Please output exactly the lines below, starting at the line that has "Where should I" and ending at the line that has "the Event Timeline", both included; leave out all pictures and include nothing else.

*** GIVEN INFORMATION ***

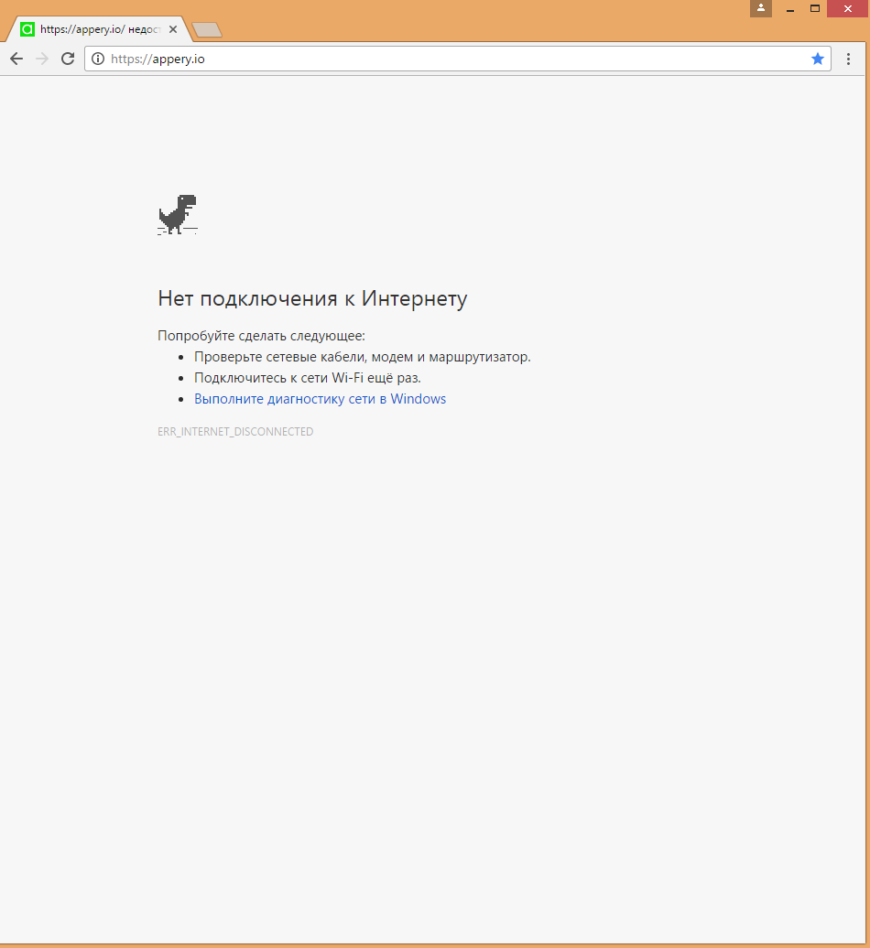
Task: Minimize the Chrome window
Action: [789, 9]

***
*** GIVEN INFORMATION ***

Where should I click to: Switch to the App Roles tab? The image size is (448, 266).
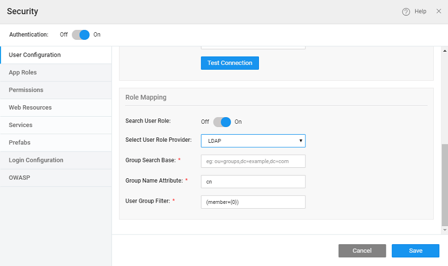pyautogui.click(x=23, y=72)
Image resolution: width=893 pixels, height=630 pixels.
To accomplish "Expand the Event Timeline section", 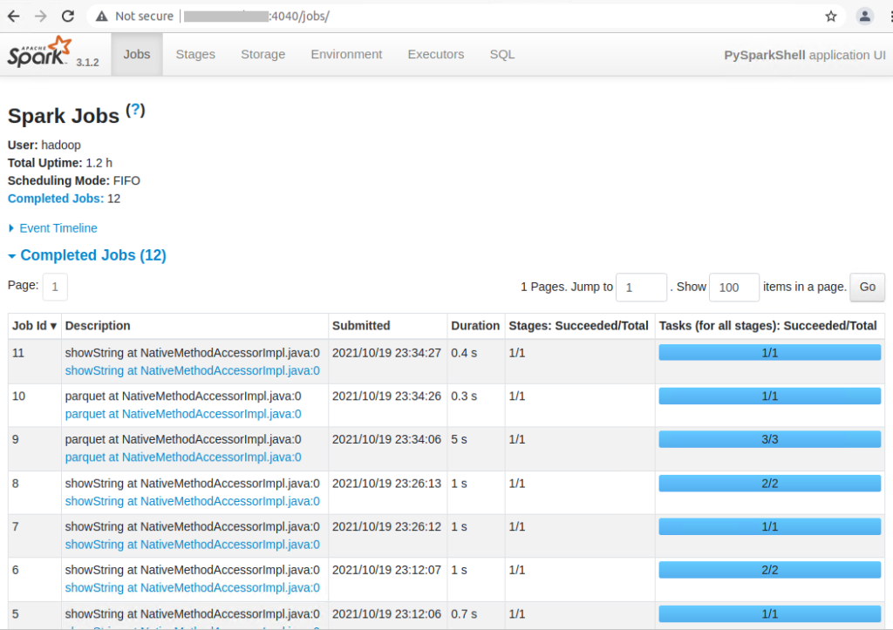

***

(ANSWER TO THIS TASK):
Where should I click to: Switch to the App Roles tab? The image size is (448, 266).
pyautogui.click(x=23, y=72)
Image resolution: width=893 pixels, height=630 pixels.
To accomplish "Expand the Event Timeline section", 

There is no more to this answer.